Regardless, findings in the report, which spanned Syria’s economic and human devastation, fit a pattern of spiraling destruction in the country. In the week since the latest effort to rekindle Syria’s peace process collapsed, Syrian and Russian planes have waged a brutal offensive on the devastated city of Aleppo. The aerial bombing has inched the rebels back, while sending upwards of 60,000 people fleeing toward the Turkish border.

On Thursday, the U.N. High Commissioner for Human Rights, Zeid Ra’ad Al Hussein, called the violence in Aleppo “shocking” and “horrendous,” accusing both sides of “constantly sinking to new depths, without apparently caring in the slightest about the death and destruction they are wreaking across the country.” Meanwhile, media reports of Syria’s war struggle to describe how the bloodshed is somehow worsening: “Syria, already a catastrophe, seems on the verge of an uncontrollable disaster,” read a recent Washington Post headline.

The SCPR report put some numbers on that misery. According to the center, the average life expectancy in Syria has plummeted from 70.5 years in 2010 to an estimated 55.4 years — on par with deeply impoverished, war-torn Somalia. By the end of 2015, 45 percent of Syria’s 22 million pre-war population was displaced or living as refugees outside the country. According to SCPR's projections for the end of 2015, the poverty rate will reach 85 percent, with 69 percent living in extreme poverty.

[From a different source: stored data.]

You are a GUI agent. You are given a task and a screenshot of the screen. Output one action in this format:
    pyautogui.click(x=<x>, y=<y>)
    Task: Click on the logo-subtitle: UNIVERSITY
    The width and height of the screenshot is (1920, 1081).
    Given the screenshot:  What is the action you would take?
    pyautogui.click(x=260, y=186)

Since 2011, $163 billion has been slashed from the country’s GDP, largely due to the violence, refugee crisis, disrupted trade routes and loss of investment. Across the country, power cuts leave even the most stable neighborhoods in Damascus and the Alawite coastlands with just a few hours of electricity daily.

Still, the soaring costs of Syria’s war will do little to persuade any of its myriad warring factions — including a divided opposition and the radical, nonaligned Islamic State in Iraq and the Levant — to pursue a compromise. After five years of sacrifice, Syria’s rebels refuse to lay down their arms unless Syrian President Bashar al-Assad agrees to resign. That looks ever more unlikely since last year’s Russian military intervention no Assad's behalf, which has begun to pay dividends on the ground, including in the critical northern battleground of Aleppo.

Meanwhile, foreign agendas in Syria continue to dictate the terms of diplomacy. Those in the opposition camp, including the United States, Gulf Arab States and Turkey, accuse Russia of bombarding the rebels — and civilians trapped in their midst — to grant Assad more leverage at future peace talks.

Washington, which backs Syria's political opposition and has armed certain vetted "moderate" rebels, has called this week for an immediate ceasefire to end hostilities across the country, so that peace talks can proceed in good faith. But, in a microcosm of the geopolitical rivalries that undermine the push for peace, Moscow has rebuffed that call. Russian Foreign Minister Sergei Lavrov on Thursday submitted his proposal for a March 1 start date instead. With the regime confident it can keep rolling and the White House unconvinced that more aid for the rebels would do anything but prolong the war, the outlook for even that latter date may not be achievable.